**Material provided:**
"""

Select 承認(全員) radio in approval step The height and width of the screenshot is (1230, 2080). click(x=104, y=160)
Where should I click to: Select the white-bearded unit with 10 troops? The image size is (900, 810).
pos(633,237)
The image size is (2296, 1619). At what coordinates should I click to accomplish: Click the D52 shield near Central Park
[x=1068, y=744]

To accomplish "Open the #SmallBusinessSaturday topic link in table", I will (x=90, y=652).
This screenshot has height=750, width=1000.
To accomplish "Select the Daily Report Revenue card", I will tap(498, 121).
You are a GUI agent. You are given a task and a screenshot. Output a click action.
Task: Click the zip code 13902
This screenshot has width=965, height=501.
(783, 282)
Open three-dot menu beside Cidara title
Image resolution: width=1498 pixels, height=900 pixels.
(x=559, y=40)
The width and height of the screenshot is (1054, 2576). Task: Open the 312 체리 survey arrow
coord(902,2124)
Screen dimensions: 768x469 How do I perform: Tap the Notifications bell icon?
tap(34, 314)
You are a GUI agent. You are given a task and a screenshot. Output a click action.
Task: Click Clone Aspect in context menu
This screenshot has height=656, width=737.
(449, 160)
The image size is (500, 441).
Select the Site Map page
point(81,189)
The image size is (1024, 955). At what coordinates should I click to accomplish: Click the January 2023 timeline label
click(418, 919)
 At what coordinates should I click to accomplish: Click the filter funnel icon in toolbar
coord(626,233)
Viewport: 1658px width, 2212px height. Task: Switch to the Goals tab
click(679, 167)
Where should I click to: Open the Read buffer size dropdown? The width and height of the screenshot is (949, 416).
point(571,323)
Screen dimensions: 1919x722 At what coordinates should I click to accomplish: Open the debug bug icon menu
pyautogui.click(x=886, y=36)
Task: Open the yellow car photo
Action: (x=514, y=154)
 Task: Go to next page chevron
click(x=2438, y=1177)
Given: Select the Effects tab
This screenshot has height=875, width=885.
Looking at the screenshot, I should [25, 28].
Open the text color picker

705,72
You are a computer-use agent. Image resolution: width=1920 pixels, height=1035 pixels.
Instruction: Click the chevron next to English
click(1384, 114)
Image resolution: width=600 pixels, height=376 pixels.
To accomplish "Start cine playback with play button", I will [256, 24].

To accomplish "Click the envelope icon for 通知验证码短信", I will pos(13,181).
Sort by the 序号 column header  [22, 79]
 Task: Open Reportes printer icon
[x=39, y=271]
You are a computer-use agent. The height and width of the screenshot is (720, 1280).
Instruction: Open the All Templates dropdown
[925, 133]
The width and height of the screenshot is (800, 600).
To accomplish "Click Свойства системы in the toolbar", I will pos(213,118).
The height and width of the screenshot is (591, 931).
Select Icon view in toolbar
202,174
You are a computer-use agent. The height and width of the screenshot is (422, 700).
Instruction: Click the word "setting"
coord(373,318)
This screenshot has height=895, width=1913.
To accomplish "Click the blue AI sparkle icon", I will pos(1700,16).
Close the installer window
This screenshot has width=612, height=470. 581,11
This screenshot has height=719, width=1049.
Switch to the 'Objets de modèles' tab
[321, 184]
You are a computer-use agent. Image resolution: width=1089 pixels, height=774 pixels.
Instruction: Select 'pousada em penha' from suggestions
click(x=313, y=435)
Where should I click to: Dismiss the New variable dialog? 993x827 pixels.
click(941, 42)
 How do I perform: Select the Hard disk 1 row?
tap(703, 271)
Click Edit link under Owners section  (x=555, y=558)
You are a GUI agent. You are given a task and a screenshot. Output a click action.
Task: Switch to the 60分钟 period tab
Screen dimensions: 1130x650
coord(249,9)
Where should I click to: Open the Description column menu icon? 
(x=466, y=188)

"""

Can you lay out every line of the data above as a Markdown table with the columns Row and Data line, leaving out blank lines?

| Row | Data line |
|---|---|
| 1 | Select 承認(全員) radio in approval step The height and width of the screenshot is (1230, 2080). click(x=104, y=160) |
| 2 | Where should I click to: Select the white-bearded unit with 10 troops? The image size is (900, 810). |
| 3 | pos(633,237) |
| 4 | The image size is (2296, 1619). At what coordinates should I click to accomplish: Click the D52 shield near Central Park |
| 5 | [x=1068, y=744] |
| 6 | To accomplish "Open the #SmallBusinessSaturday topic link in table", I will (x=90, y=652). |
| 7 | This screenshot has height=750, width=1000. |
| 8 | To accomplish "Select the Daily Report Revenue card", I will tap(498, 121). |
| 9 | You are a GUI agent. You are given a task and a screenshot. Output a click action. |
| 10 | Task: Click the zip code 13902 |
| 11 | This screenshot has width=965, height=501. |
| 12 | (783, 282) |
| 13 | Open three-dot menu beside Cidara title |
| 14 | Image resolution: width=1498 pixels, height=900 pixels. |
| 15 | (x=559, y=40) |
| 16 | The width and height of the screenshot is (1054, 2576). Task: Open the 312 체리 survey arrow |
| 17 | coord(902,2124) |
| 18 | Screen dimensions: 768x469 How do I perform: Tap the Notifications bell icon? |
| 19 | tap(34, 314) |
| 20 | You are a GUI agent. You are given a task and a screenshot. Output a click action. |
| 21 | Task: Click Clone Aspect in context menu |
| 22 | This screenshot has height=656, width=737. |
| 23 | (449, 160) |
| 24 | The image size is (500, 441). |
| 25 | Select the Site Map page |
| 26 | point(81,189) |
| 27 | The image size is (1024, 955). At what coordinates should I click to accomplish: Click the January 2023 timeline label |
| 28 | click(418, 919) |
| 29 |  At what coordinates should I click to accomplish: Click the filter funnel icon in toolbar |
| 30 | coord(626,233) |
| 31 | Viewport: 1658px width, 2212px height. Task: Switch to the Goals tab |
| 32 | click(679, 167) |
| 33 | Where should I click to: Open the Read buffer size dropdown? The width and height of the screenshot is (949, 416). |
| 34 | point(571,323) |
| 35 | Screen dimensions: 1919x722 At what coordinates should I click to accomplish: Open the debug bug icon menu |
| 36 | pyautogui.click(x=886, y=36) |
| 37 | Task: Open the yellow car photo |
| 38 | Action: (x=514, y=154) |
| 39 |  Task: Go to next page chevron |
| 40 | click(x=2438, y=1177) |
| 41 | Given: Select the Effects tab |
| 42 | This screenshot has height=875, width=885. |
| 43 | Looking at the screenshot, I should [25, 28]. |
| 44 | Open the text color picker |
| 45 | 705,72 |
| 46 | You are a computer-use agent. Image resolution: width=1920 pixels, height=1035 pixels. |
| 47 | Instruction: Click the chevron next to English |
| 48 | click(1384, 114) |
| 49 | Image resolution: width=600 pixels, height=376 pixels. |
| 50 | To accomplish "Start cine playback with play button", I will [256, 24]. |
| 51 | To accomplish "Click the envelope icon for 通知验证码短信", I will pos(13,181). |
| 52 | Sort by the 序号 column header  [22, 79] |
| 53 |  Task: Open Reportes printer icon |
| 54 | [x=39, y=271] |
| 55 | You are a computer-use agent. The height and width of the screenshot is (720, 1280). |
| 56 | Instruction: Open the All Templates dropdown |
| 57 | [925, 133] |
| 58 | The width and height of the screenshot is (800, 600). |
| 59 | To accomplish "Click Свойства системы in the toolbar", I will pos(213,118). |
| 60 | The height and width of the screenshot is (591, 931). |
| 61 | Select Icon view in toolbar |
| 62 | 202,174 |
| 63 | You are a computer-use agent. The height and width of the screenshot is (422, 700). |
| 64 | Instruction: Click the word "setting" |
| 65 | coord(373,318) |
| 66 | This screenshot has height=895, width=1913. |
| 67 | To accomplish "Click the blue AI sparkle icon", I will pos(1700,16). |
| 68 | Close the installer window |
| 69 | This screenshot has width=612, height=470. 581,11 |
| 70 | This screenshot has height=719, width=1049. |
| 71 | Switch to the 'Objets de modèles' tab |
| 72 | [321, 184] |
| 73 | You are a computer-use agent. Image resolution: width=1089 pixels, height=774 pixels. |
| 74 | Instruction: Select 'pousada em penha' from suggestions |
| 75 | click(x=313, y=435) |
| 76 | Where should I click to: Dismiss the New variable dialog? 993x827 pixels. |
| 77 | click(941, 42) |
| 78 |  How do I perform: Select the Hard disk 1 row? |
| 79 | tap(703, 271) |
| 80 | Click Edit link under Owners section  (x=555, y=558) |
| 81 | You are a GUI agent. You are given a task and a screenshot. Output a click action. |
| 82 | Task: Switch to the 60分钟 period tab |
| 83 | Screen dimensions: 1130x650 |
| 84 | coord(249,9) |
| 85 | Where should I click to: Open the Description column menu icon?  |
| 86 | (x=466, y=188) |